┌──
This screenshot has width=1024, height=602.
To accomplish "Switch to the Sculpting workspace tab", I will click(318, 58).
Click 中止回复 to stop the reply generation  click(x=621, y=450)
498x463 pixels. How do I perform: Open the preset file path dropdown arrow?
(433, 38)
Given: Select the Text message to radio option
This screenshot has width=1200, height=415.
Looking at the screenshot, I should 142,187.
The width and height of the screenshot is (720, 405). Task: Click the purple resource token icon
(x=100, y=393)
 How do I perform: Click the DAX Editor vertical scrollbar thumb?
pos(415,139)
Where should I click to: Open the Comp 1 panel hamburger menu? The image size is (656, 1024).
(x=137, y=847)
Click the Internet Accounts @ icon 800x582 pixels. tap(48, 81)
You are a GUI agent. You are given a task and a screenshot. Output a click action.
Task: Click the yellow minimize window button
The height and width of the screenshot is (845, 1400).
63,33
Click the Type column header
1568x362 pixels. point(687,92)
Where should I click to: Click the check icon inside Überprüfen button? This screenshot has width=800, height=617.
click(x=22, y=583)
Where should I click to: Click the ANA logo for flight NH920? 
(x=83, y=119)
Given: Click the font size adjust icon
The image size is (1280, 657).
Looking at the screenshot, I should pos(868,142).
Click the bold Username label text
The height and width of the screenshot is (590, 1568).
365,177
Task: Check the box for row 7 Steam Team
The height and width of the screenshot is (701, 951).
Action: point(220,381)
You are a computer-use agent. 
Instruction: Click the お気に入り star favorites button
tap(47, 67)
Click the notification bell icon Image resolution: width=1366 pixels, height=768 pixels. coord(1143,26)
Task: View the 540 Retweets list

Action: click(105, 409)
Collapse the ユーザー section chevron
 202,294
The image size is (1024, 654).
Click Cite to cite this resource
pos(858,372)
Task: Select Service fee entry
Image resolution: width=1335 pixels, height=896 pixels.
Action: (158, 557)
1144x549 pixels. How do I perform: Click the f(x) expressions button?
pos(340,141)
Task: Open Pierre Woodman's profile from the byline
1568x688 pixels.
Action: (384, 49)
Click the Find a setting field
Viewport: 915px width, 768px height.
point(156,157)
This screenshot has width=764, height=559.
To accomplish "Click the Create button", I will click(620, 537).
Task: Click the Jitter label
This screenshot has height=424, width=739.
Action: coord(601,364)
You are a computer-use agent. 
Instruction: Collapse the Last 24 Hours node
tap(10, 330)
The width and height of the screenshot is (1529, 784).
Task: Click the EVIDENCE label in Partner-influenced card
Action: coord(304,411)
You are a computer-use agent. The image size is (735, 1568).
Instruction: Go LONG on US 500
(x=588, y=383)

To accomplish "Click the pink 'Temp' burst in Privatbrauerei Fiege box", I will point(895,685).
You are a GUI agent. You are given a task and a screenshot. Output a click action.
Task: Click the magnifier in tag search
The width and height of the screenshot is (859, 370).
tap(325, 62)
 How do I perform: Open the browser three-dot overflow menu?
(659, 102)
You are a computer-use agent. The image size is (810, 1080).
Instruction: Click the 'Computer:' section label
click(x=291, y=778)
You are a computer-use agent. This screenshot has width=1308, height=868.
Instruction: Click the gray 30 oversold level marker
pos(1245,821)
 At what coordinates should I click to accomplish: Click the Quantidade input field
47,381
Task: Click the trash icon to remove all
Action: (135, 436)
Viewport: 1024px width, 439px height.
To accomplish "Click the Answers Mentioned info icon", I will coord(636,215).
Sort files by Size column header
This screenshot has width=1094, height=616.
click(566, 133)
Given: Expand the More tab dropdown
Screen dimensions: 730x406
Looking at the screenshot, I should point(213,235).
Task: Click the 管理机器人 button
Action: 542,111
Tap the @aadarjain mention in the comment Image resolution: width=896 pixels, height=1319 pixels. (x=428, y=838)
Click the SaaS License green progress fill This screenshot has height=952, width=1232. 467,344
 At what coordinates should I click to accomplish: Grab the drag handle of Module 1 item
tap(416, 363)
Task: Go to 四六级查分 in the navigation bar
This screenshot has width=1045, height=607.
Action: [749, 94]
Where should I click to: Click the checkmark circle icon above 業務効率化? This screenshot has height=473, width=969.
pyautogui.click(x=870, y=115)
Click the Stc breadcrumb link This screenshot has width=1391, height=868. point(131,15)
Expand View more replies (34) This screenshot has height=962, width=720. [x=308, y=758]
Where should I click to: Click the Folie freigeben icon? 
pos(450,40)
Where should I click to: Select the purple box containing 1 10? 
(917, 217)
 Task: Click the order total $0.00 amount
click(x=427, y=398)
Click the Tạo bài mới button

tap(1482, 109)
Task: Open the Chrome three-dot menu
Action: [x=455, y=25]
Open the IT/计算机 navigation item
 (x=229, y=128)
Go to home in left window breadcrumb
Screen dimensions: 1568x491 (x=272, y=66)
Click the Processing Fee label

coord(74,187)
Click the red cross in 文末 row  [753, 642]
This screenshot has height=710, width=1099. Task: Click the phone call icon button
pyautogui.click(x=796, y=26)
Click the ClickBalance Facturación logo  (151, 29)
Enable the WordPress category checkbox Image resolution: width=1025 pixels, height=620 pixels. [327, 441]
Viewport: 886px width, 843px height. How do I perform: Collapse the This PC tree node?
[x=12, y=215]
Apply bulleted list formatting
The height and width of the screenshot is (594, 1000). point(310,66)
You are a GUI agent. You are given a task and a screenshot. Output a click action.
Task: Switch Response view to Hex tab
└──
— TO DO —
All that should be written out is the stretch of lines above between the one holding "Where should I click to: Click the ANA" and the one holding "Click the notification", inclusive, exactly as given.

— RESPONSE —
Where should I click to: Click the ANA logo for flight NH920? 
(x=83, y=119)
Given: Click the font size adjust icon
The image size is (1280, 657).
Looking at the screenshot, I should pos(868,142).
Click the bold Username label text
The height and width of the screenshot is (590, 1568).
365,177
Task: Check the box for row 7 Steam Team
The height and width of the screenshot is (701, 951).
Action: point(220,381)
You are a computer-use agent. 
Instruction: Click the お気に入り star favorites button
tap(47, 67)
Click the notification bell icon Image resolution: width=1366 pixels, height=768 pixels. coord(1143,26)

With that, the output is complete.